Las palabras pesaban. Sorcha comenzó a culparse por haber insistido en seguir a Nikolaus. no imaginaba que acabaría en manos de personas que ya habían perdido toda lucidez.

—¡Mira! ¡Que voltees, te ordeno! —Class atrapó su rostro con una rabia helada, levantándola a su altura—. ¿Ves lo que has hecho? Sabine va a morir, por los pecados del pasado y por los del presente.

—Ella no es Sabine. ¡Se los juro! ¡Por favor! —Las lágrimas le nublaban la vista. Todo se veía borroso, como un sueño sucio del que no podía despertar.

—Su sangre. Dale de beber —ordenó Rosster. Class asintió con una reverencia oscura.

Tiró a Sorcha sin piedad. Removió una bolsa y extrajo una daga reluciente.

—Hace cuatrocientos años también la usé. Esta vez será más fácil herirte, Annuncia —le tomó el brazo con desprecio y cortó su muñeca.

La herida ardía como si el metal aún estuviera caliente; su sangre, roja y espesa, se deslizaba sobre la piel blanca como una profecía escrita en escarcha.

—Bébela.

La copa de plata recogía su sangre, lenta y ceremoniosa. La opresión en su pecho era insoportable. Por más que intentó oponerse, Class se encargó de abrirle la boca.

Cuando el toque viscoso de su sangre rozo su lengua, bebió y una arcada estaba a punto de salir cuando un recuerdo… terminó de tragar el resto y ahí fue, cuando despertó.

Todas las imágenes dispersas se agolpaban en su memoria. Enediel teniéndola en sus manos. Jurándole amor en su oído, como si decirlo en voz alta fuera pecado. Un bosque. Besos. Caricias. La entrega. Un ritual. Sabine…

—¡No! —gritó Sorcha. Su mente ardía en memorias sepultadas.

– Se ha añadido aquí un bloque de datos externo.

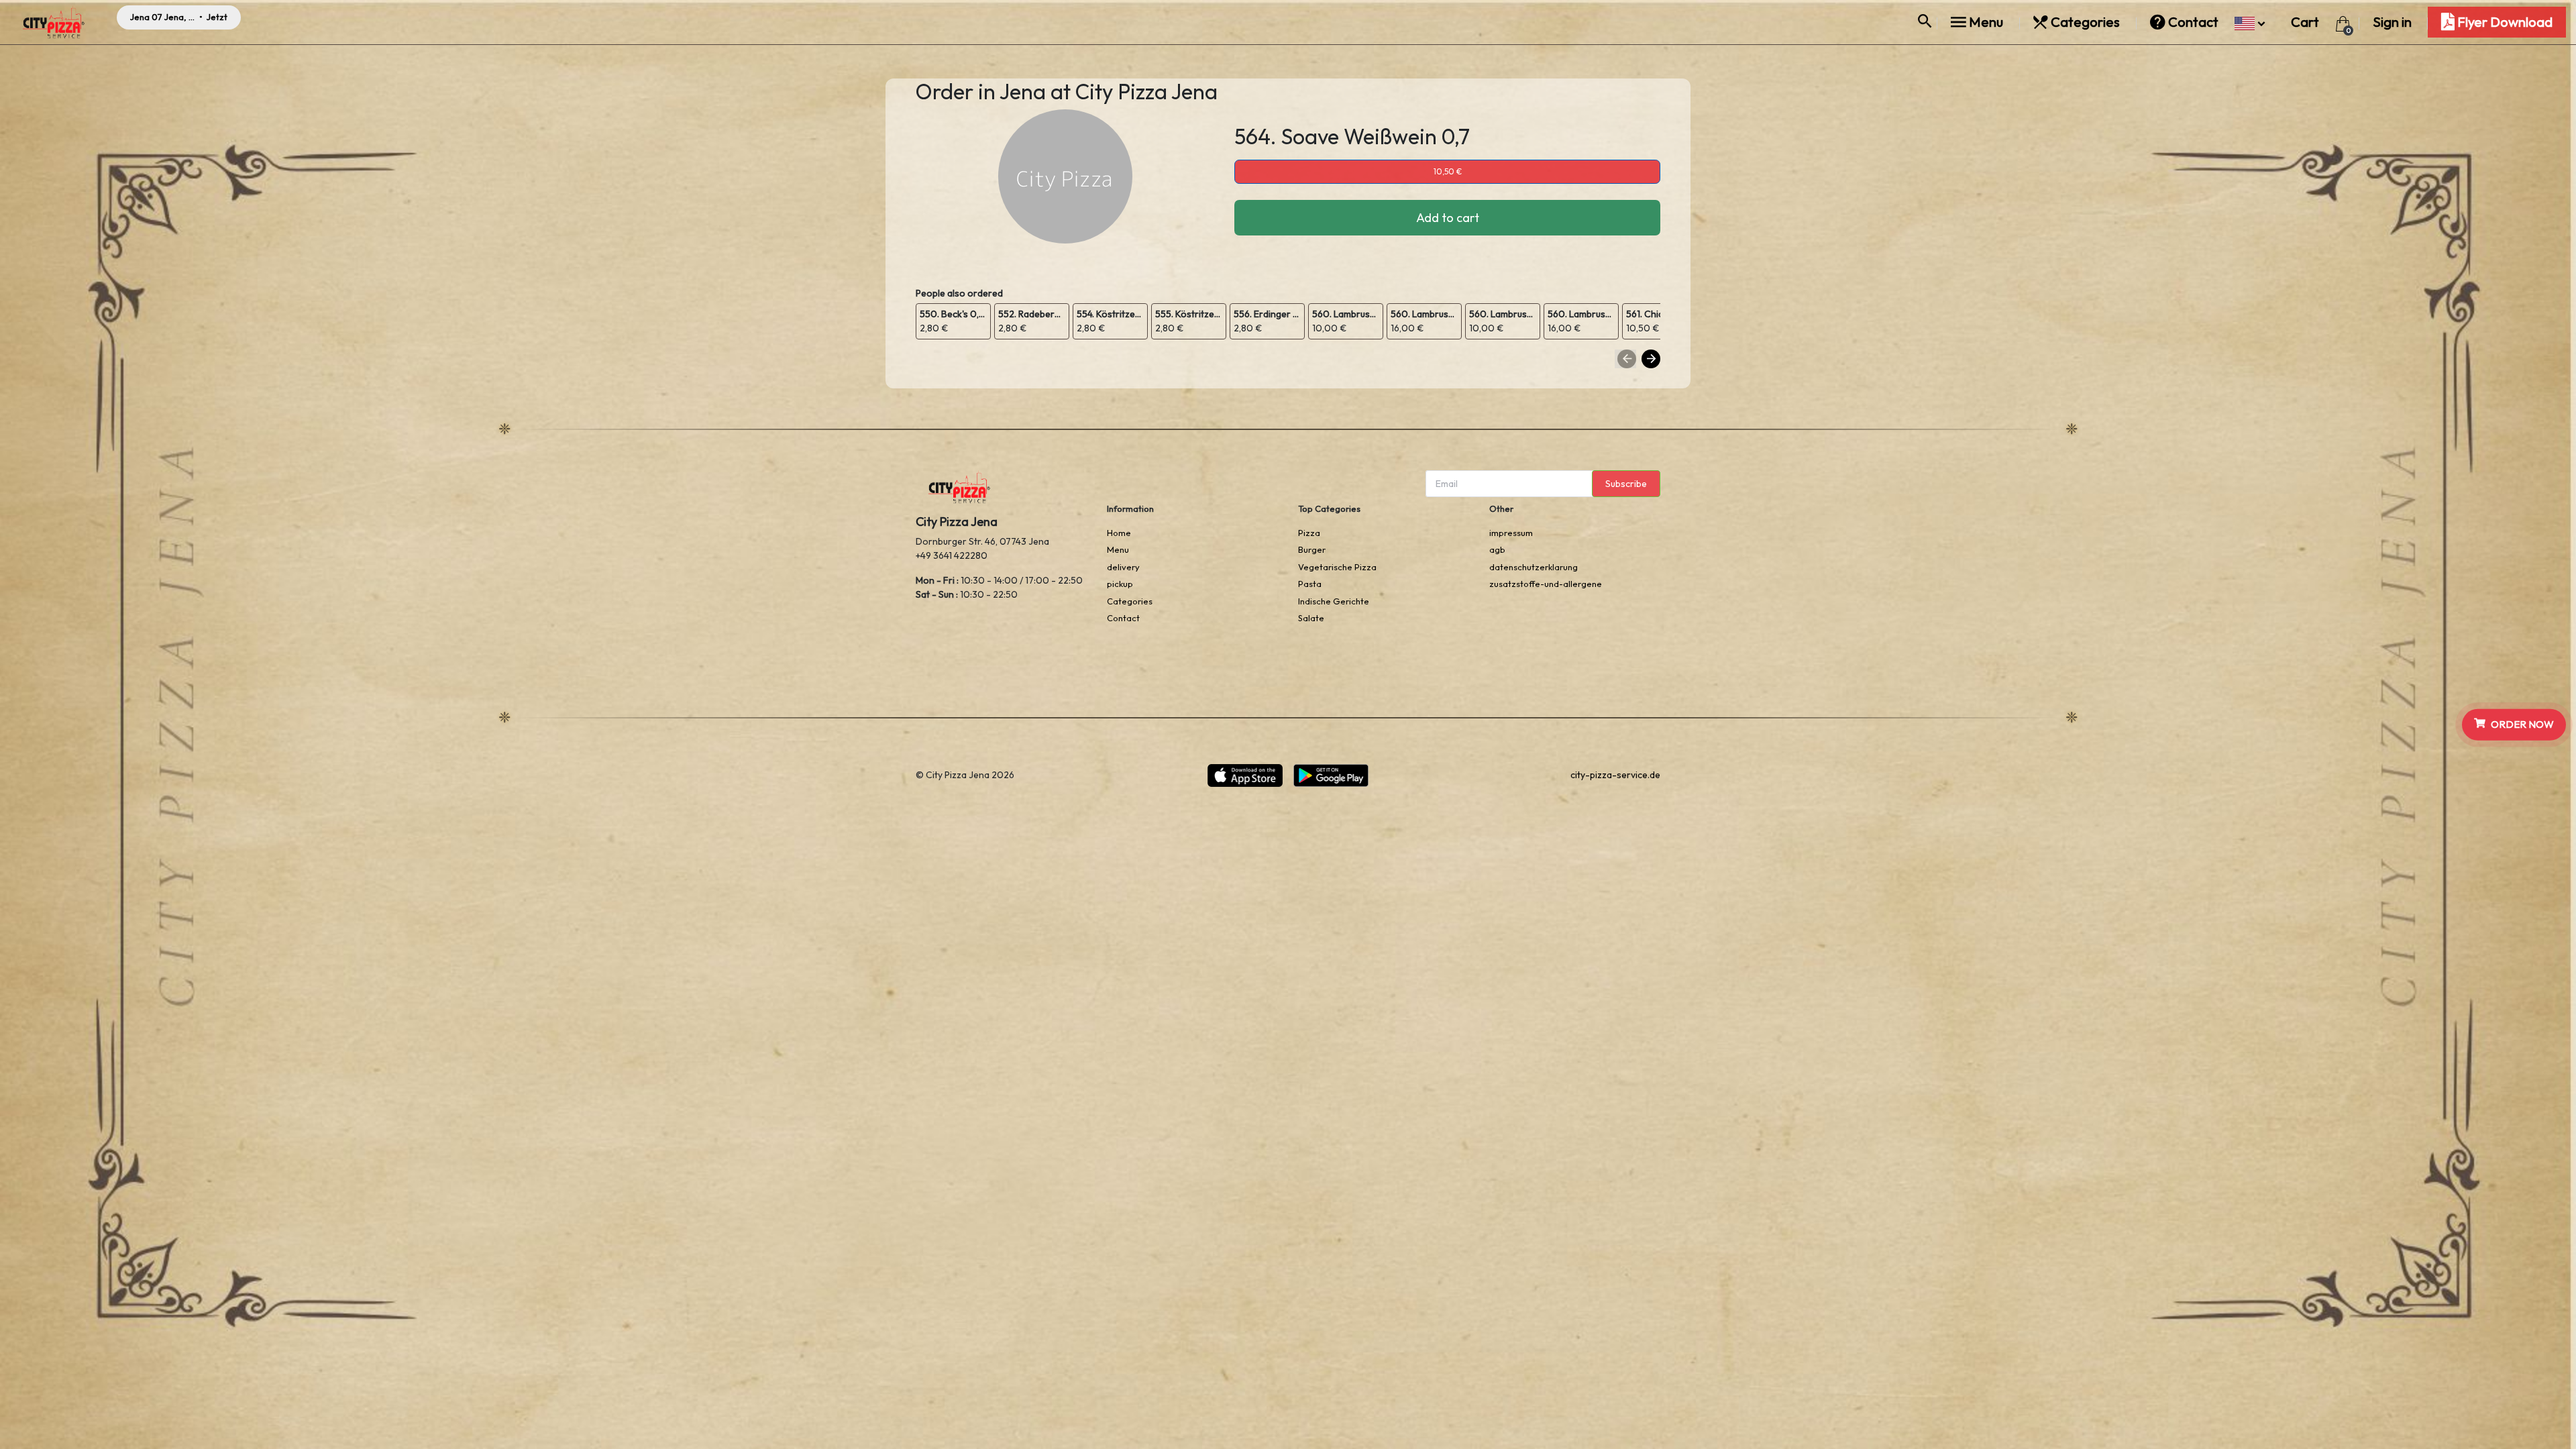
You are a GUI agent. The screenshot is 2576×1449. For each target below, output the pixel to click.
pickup (1120, 583)
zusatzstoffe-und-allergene (1545, 583)
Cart (2306, 21)
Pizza (1309, 532)
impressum (1511, 532)
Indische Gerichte (1333, 601)
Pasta (1310, 583)
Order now (2522, 724)
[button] (2250, 21)
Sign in (2392, 21)
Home (1119, 532)
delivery (1123, 566)
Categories (2085, 21)
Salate (1311, 617)
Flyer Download (2504, 21)
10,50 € (1448, 171)
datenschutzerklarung (1533, 566)
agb (1497, 549)
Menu (1986, 21)
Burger (1312, 549)
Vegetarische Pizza (1337, 566)
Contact (2193, 21)
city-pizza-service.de (1615, 775)
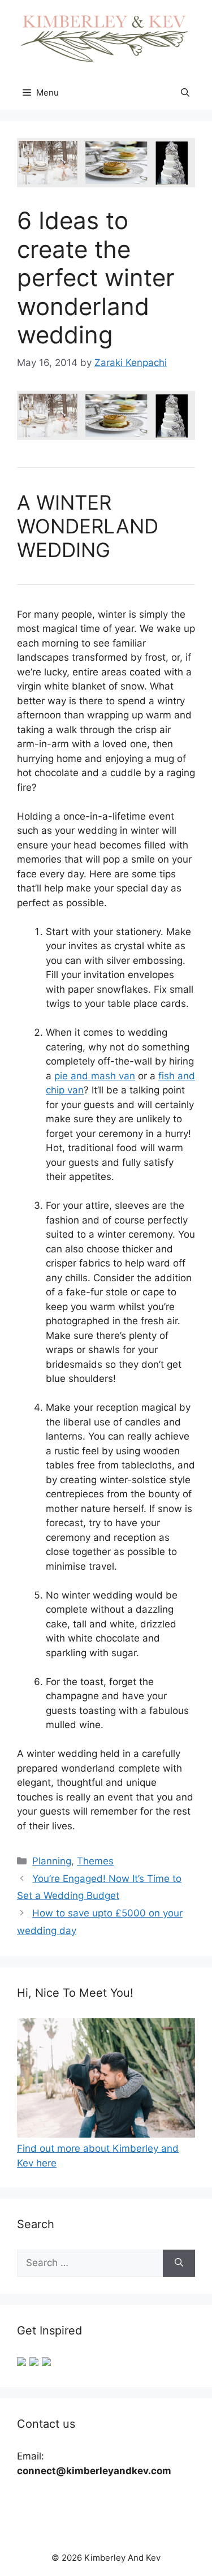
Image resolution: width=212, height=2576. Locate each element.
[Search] (179, 2263)
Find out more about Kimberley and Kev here (98, 2156)
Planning (51, 1861)
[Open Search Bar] (185, 93)
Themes (95, 1861)
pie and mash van (94, 1076)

Había recobrado una parte de lo perdido—. ¿Cómo? —se quedó sin aliento.

Sin fijarse en nadie ni nada, perdida en la oscuridad. Ya no renegó cuando la acercaron al cuerpo de Sabine. Ya no cuestionó el roce de su cabello con el de ella. Porque lo vio. El rostro de Ailsa era diferente. No podría ser ella, no tenía que ser ella… pero lo vio. El libro de los veintiocho sellos lunares iluminaba en su alma como una llama bajo su pecho.

El libro que tradujo hacia miles de años junto a Ardesiel y que se había perdido. ¿Eran esos recuerdos realmente suyos?

—Ya lo descubriste —dijo la anciana con malicia—. Siempre tan fácil de leer. Quizá cambio tu apariencia y la de ella, pero la luna sigue alumbrando sus caminos.

Sorcha… ¿era ella misma aún? ¿O Annuncia había estado siempre esperando despertar? Procesarlo era más doloroso que recordarlo.

—Sabine también debe beber —Rosster tomó la copa. Su voz ahora suave como una caricia venenosa—. Bebe, cariño. El agua calmará tu sed.

Como si hubiese encantado a Sabine/Ailsa, ella bebió hasta la última gota. Sin resistencia. Como si respondiera a un llamado que siempre hubiera vivido en sus venas.